Entering our nation’s gateways can be an overwhelming experience. The General Services Administration Paso Del Norte Pedestrian Reengineering project is designed to ease congestion and increase efficiency at the border crossing bridge into El Paso from Mexico. This area welcomes 1,000 pedestrian visitors per hour. The signage incorporated in this project gives people passing into the nation’s entryway chambers a sense of where to go and what to do. The project features colorful one-of-a-kind panels suspended in a giant serpentine ribbon truss from the ceiling to provide a softer feel of the large room while giving clear instructions.

Marcy Trujillo, project manager, said the electronic signs are designed to answer typical visitor questions to improve efficiency in the queue lines. The audio and visual instructions to visitors can be easily updated at the site in appropriate languages.

“The structural components were a unique design built in El Paso by a local firm,” he said.

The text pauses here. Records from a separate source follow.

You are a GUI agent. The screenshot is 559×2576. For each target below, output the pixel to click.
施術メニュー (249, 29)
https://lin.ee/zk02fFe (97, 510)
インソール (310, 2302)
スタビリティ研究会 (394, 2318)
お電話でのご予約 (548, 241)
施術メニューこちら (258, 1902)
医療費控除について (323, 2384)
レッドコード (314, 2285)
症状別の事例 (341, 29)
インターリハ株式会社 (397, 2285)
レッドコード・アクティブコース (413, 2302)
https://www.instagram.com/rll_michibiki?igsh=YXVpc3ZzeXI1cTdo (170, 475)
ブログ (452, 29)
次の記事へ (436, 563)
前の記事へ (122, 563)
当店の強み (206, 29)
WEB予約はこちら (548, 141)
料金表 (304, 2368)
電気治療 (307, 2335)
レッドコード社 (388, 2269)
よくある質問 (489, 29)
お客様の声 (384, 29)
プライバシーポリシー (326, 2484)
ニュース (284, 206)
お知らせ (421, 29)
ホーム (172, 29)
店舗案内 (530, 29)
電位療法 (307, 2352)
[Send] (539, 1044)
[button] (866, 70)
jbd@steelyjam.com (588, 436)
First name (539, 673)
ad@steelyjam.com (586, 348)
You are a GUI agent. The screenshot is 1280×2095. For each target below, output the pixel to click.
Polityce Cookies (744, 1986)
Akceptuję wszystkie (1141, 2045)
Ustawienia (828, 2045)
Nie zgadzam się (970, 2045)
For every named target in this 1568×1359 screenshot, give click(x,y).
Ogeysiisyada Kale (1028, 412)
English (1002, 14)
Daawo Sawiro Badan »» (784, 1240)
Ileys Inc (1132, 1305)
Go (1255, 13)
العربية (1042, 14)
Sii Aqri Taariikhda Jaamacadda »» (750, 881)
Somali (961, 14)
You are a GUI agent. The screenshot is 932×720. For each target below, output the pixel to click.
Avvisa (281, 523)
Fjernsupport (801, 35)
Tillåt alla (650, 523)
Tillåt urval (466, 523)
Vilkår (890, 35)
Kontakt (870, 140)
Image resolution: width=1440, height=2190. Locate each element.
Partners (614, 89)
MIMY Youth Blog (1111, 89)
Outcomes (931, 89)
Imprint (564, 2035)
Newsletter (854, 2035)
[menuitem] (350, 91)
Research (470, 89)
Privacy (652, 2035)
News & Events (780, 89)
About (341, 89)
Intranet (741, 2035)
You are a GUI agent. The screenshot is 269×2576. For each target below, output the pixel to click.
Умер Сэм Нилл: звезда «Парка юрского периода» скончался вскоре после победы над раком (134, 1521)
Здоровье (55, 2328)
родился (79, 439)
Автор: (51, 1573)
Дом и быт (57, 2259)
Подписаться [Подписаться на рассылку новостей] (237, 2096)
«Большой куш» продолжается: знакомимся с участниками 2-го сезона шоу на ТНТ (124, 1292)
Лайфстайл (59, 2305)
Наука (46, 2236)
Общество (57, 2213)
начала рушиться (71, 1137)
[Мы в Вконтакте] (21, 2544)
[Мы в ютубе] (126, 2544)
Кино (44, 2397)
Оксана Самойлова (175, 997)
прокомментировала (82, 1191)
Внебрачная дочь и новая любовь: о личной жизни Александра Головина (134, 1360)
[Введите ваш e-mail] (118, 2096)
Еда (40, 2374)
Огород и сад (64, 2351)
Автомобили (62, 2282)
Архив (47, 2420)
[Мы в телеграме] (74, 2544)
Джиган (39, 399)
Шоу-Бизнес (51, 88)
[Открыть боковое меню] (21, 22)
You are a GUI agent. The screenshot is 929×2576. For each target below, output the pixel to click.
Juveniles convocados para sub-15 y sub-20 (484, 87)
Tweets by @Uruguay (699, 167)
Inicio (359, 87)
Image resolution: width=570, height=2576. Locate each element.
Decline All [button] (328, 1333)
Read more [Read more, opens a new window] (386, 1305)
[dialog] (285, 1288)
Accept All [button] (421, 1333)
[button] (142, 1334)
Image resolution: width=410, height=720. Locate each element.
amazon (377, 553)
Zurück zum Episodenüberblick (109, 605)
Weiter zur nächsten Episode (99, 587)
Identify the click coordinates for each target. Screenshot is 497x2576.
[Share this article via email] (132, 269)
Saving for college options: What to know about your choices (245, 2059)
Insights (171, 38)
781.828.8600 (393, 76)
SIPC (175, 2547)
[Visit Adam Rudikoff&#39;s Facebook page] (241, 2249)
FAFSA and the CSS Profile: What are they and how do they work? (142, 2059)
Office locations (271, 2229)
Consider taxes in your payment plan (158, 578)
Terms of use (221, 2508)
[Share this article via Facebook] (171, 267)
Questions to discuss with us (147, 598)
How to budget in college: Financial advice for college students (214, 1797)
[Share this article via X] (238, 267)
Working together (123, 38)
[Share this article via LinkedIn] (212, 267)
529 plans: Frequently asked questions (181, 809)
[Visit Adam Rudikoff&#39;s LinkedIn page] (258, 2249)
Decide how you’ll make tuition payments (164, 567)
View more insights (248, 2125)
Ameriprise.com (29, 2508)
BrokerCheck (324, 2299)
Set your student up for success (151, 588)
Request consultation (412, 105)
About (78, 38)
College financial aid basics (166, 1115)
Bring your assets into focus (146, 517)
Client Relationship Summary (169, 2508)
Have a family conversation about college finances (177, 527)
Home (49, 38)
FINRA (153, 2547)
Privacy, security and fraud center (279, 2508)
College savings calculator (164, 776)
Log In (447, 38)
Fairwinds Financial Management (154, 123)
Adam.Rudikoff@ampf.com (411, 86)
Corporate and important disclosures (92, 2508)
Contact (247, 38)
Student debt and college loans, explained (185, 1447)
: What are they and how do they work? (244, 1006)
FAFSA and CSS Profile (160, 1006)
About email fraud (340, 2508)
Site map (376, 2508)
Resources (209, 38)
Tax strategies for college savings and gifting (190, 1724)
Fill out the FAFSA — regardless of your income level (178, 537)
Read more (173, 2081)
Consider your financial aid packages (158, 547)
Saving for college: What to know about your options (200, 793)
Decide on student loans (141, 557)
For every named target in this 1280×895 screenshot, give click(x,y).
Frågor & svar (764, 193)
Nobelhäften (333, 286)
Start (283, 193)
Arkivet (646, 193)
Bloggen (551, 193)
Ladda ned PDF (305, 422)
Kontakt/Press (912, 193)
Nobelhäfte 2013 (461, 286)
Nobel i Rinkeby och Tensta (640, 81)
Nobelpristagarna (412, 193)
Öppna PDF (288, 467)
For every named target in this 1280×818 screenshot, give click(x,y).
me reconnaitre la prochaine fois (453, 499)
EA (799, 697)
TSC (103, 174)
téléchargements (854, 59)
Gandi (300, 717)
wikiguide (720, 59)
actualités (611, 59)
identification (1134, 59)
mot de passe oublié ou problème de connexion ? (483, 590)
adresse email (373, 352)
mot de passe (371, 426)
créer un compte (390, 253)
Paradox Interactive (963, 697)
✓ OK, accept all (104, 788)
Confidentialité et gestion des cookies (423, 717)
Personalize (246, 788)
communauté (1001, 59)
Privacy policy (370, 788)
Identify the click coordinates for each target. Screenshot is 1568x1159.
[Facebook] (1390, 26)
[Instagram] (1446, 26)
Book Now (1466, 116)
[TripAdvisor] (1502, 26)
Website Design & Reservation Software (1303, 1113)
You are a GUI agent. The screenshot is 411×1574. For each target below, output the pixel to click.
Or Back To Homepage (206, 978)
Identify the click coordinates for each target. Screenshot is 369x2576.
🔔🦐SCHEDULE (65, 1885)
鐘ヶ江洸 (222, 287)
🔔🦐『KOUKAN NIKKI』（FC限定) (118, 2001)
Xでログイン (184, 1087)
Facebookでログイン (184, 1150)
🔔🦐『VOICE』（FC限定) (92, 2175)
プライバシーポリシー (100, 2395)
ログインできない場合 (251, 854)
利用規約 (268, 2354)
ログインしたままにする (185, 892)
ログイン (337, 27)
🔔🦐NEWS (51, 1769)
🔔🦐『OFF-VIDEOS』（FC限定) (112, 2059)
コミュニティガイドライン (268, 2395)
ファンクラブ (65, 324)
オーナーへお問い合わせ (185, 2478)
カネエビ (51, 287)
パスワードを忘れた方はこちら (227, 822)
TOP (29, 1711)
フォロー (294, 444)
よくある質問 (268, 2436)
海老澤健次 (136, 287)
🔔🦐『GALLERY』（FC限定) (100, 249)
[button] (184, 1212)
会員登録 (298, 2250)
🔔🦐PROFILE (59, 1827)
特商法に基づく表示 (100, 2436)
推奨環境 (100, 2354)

Security, bilingual interpretations, and clarity of way-finding directions for pedestrians faced with multiple lane choices were challenges overcome in this project. The project also included adding security equipment, providing identification of a dedicated bus lane, replacing overhead roll-up doors with four revolving doors that significantly cut air-conditioning costs, and creating space for future technologies and equipment to be used.

Decorative handrails were installed to smooth the pedestrian experience and maintain appropriate amounts of space for security workers. The digital signs above the stately revolving doors improved queue efficiency by clearly identifying which way to go. Decorative window film on one of the glass walls of the building helps reduce outdoor heat, but also adds to a welcoming and pleasant feel in the main entry space.